Таким образом, развиваясь аналогично живописи, роман, который только из-за упрямой привязанности романистов к устарелой технике прослыл второстепенной формой искусства, продолжает своими собственными средствами движение вперед по избранному им пути, предоставляя другим видам искусства - в частности, кино-то, что ему самому чуждо. Подобно тому как фотография заняла и обрабатывает земли, покинутые живописью, кино подбирает и совершенствует то, что ему отдал роман.
Вместо того чтобы требовать от романа бездумного забвения, в чем каждый хороший роман, как правило, отказывает, читатель может без всяких усилий и бесполезной потери времени удовлетворить свой вкус к "живым" персонажам и разным историям в кино.
Впрочем, и кино, кажется, в свою очередь находится под угрозой. Подозрение, от которого страдает роман, коснулось и его. Как иначе объяснить, что некоторые кинорежиссеры охвачены вслед за романистами тревогой, побуждающей их делать фильмы от первого лица, вводя в них глаз свидетеля или голос рассказчика?
Что до романа, то, даже не исчерпав до конца все преимущества повествования от первого лица и еще не зайдя в тупик, в который неотвратимо упирается в конце концов любая техника, он уже теряет терпенье и ищет новые пути, чтобы избавиться от своих теперешних трудностей.

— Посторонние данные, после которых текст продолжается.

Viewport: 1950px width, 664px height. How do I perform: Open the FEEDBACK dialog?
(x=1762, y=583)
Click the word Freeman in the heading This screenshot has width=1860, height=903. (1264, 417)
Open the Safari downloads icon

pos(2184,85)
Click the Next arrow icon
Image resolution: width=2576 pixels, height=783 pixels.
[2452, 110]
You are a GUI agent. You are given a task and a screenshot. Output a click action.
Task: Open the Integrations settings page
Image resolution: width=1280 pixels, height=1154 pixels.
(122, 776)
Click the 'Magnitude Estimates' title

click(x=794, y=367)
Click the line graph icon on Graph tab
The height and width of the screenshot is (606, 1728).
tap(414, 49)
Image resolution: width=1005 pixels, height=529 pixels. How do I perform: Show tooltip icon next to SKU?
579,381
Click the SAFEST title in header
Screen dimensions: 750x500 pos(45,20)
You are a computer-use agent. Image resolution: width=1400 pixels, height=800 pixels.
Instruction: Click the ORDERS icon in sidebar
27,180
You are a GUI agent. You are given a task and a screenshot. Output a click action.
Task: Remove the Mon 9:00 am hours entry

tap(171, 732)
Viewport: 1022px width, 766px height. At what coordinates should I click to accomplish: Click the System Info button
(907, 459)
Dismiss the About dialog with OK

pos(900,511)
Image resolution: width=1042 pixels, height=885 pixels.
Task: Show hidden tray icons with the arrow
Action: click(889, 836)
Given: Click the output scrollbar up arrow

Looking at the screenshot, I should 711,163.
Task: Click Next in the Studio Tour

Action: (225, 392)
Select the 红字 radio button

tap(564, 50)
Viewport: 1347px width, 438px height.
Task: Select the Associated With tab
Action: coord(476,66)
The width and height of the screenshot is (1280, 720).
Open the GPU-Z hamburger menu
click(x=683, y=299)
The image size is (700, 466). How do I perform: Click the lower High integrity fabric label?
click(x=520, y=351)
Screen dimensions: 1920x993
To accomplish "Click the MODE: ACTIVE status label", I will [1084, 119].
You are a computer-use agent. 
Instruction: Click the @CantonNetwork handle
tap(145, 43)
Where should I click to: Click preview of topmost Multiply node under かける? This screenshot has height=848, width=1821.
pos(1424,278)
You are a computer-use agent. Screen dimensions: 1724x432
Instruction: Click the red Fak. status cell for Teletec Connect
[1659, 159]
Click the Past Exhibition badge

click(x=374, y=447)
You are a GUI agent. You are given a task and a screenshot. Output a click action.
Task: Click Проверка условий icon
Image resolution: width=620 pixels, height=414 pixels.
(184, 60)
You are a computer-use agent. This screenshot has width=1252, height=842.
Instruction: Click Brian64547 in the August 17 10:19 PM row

Подозрение, подтачивающее сейчас персонаж и всю ту обветшалую механику, которая обеспечивала его могущество, является своего рода защитной реакцией организма на болезнь, помогающей ему обрести новое равновесие. Оно побуждает романиста выполнить свой, как говорит г-н Тойнби*, ссылаясь на уроки Флобера, "первейший долг - открывать новое", и удерживает от совершения тягчайшего преступления: повторять открытия своих предшественников.
* (Арнолд Джозеф Тойнби (1889-1975)-английский историк и социолог.)